Exercise data |

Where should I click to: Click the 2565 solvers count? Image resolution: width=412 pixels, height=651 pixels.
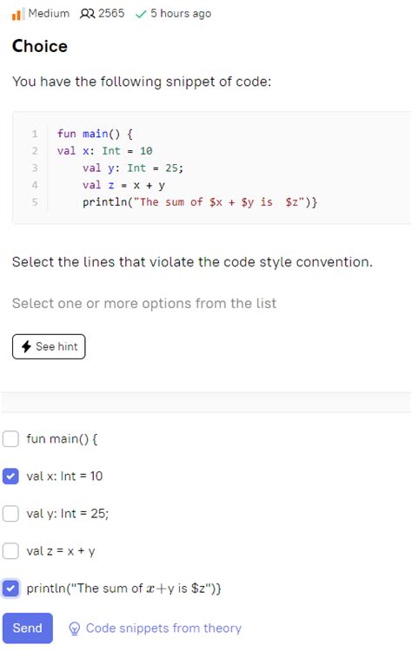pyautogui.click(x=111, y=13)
* * *
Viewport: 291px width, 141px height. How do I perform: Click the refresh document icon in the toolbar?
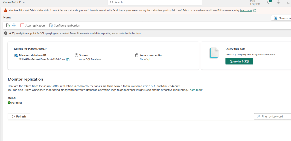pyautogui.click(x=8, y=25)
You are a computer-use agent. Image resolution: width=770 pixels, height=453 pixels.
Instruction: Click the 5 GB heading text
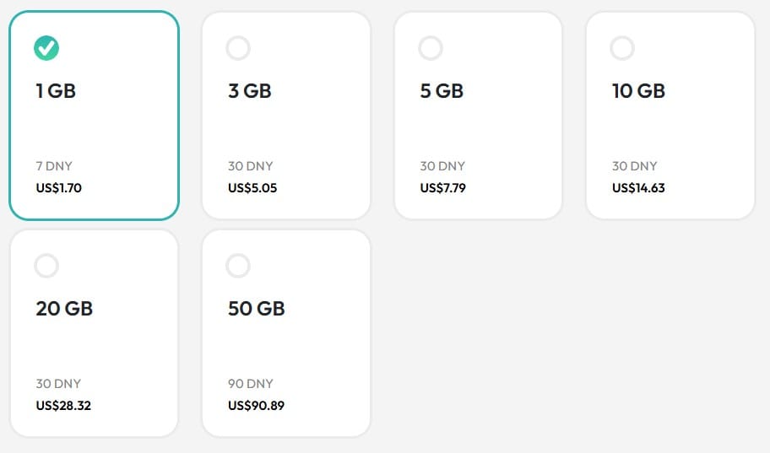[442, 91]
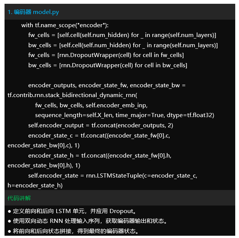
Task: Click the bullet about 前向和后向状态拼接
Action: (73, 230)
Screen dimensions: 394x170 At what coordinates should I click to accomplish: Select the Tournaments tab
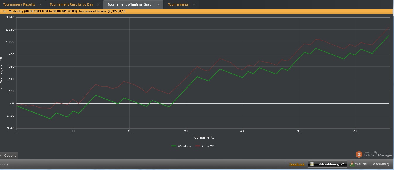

How to complete this task |
Those lines of the records above that run from the one containing "Instruction: Click the 5 GB heading text" through the one containing "Screen dimensions: 394x170" should be returned exactly, with no pictures among them.

Answer space |
Instruction: Click the 5 GB heading text
[442, 91]
Task: Click the bullet about 前向和后向状态拼接
Action: (73, 230)
Screen dimensions: 394x170 At what coordinates should I click to accomplish: Select the Tournaments tab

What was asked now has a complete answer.